[Data excerpts]
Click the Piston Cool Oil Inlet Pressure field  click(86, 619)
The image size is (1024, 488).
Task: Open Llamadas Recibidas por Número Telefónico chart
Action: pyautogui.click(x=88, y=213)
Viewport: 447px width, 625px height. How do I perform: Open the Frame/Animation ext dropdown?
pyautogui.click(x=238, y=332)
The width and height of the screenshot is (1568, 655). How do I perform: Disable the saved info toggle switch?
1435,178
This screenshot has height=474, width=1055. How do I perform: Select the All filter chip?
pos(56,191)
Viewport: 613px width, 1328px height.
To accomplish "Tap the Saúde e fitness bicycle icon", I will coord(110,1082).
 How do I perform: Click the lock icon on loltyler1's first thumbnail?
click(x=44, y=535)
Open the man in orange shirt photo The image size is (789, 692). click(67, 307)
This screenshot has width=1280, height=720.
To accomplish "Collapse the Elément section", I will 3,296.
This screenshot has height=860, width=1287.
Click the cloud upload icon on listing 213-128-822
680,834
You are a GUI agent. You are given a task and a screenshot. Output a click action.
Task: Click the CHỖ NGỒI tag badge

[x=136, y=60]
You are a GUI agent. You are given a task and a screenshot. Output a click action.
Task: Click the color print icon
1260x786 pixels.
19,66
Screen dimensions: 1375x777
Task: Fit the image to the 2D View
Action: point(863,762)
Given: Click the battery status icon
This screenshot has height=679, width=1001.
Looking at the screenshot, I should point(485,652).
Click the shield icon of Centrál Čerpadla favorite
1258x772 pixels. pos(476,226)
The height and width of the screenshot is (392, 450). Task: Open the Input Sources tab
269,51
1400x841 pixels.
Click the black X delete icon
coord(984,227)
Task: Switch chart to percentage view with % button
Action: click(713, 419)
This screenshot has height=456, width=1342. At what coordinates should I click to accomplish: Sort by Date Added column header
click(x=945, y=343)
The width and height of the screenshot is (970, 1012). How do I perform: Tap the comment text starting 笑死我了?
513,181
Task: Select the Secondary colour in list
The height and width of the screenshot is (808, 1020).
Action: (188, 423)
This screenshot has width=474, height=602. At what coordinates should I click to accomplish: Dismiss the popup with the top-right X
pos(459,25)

## What the task requires
Reproduce each entry exactly, leaving out nothing.

## Answer box
Click the Piston Cool Oil Inlet Pressure field  click(86, 619)
The image size is (1024, 488).
Task: Open Llamadas Recibidas por Número Telefónico chart
Action: pyautogui.click(x=88, y=213)
Viewport: 447px width, 625px height. How do I perform: Open the Frame/Animation ext dropdown?
pyautogui.click(x=238, y=332)
The width and height of the screenshot is (1568, 655). How do I perform: Disable the saved info toggle switch?
1435,178
This screenshot has height=474, width=1055. How do I perform: Select the All filter chip?
pos(56,191)
Viewport: 613px width, 1328px height.
To accomplish "Tap the Saúde e fitness bicycle icon", I will coord(110,1082).
 How do I perform: Click the lock icon on loltyler1's first thumbnail?
click(x=44, y=535)
Open the man in orange shirt photo The image size is (789, 692). click(67, 307)
This screenshot has width=1280, height=720.
To accomplish "Collapse the Elément section", I will 3,296.
This screenshot has height=860, width=1287.
Click the cloud upload icon on listing 213-128-822
680,834
You are a GUI agent. You are given a task and a screenshot. Output a click action.
Task: Click the CHỖ NGỒI tag badge

[x=136, y=60]
You are a GUI agent. You are given a task and a screenshot. Output a click action.
Task: Click the color print icon
1260x786 pixels.
19,66
Screen dimensions: 1375x777
Task: Fit the image to the 2D View
Action: point(863,762)
Given: Click the battery status icon
This screenshot has height=679, width=1001.
Looking at the screenshot, I should point(485,652).
Click the shield icon of Centrál Čerpadla favorite
1258x772 pixels. pos(476,226)
The height and width of the screenshot is (392, 450). Task: Open the Input Sources tab
269,51
1400x841 pixels.
Click the black X delete icon
coord(984,227)
Task: Switch chart to percentage view with % button
Action: click(713, 419)
This screenshot has height=456, width=1342. At what coordinates should I click to accomplish: Sort by Date Added column header
click(x=945, y=343)
The width and height of the screenshot is (970, 1012). How do I perform: Tap the comment text starting 笑死我了?
513,181
Task: Select the Secondary colour in list
The height and width of the screenshot is (808, 1020).
Action: (188, 423)
This screenshot has width=474, height=602. At what coordinates should I click to accomplish: Dismiss the popup with the top-right X
pos(459,25)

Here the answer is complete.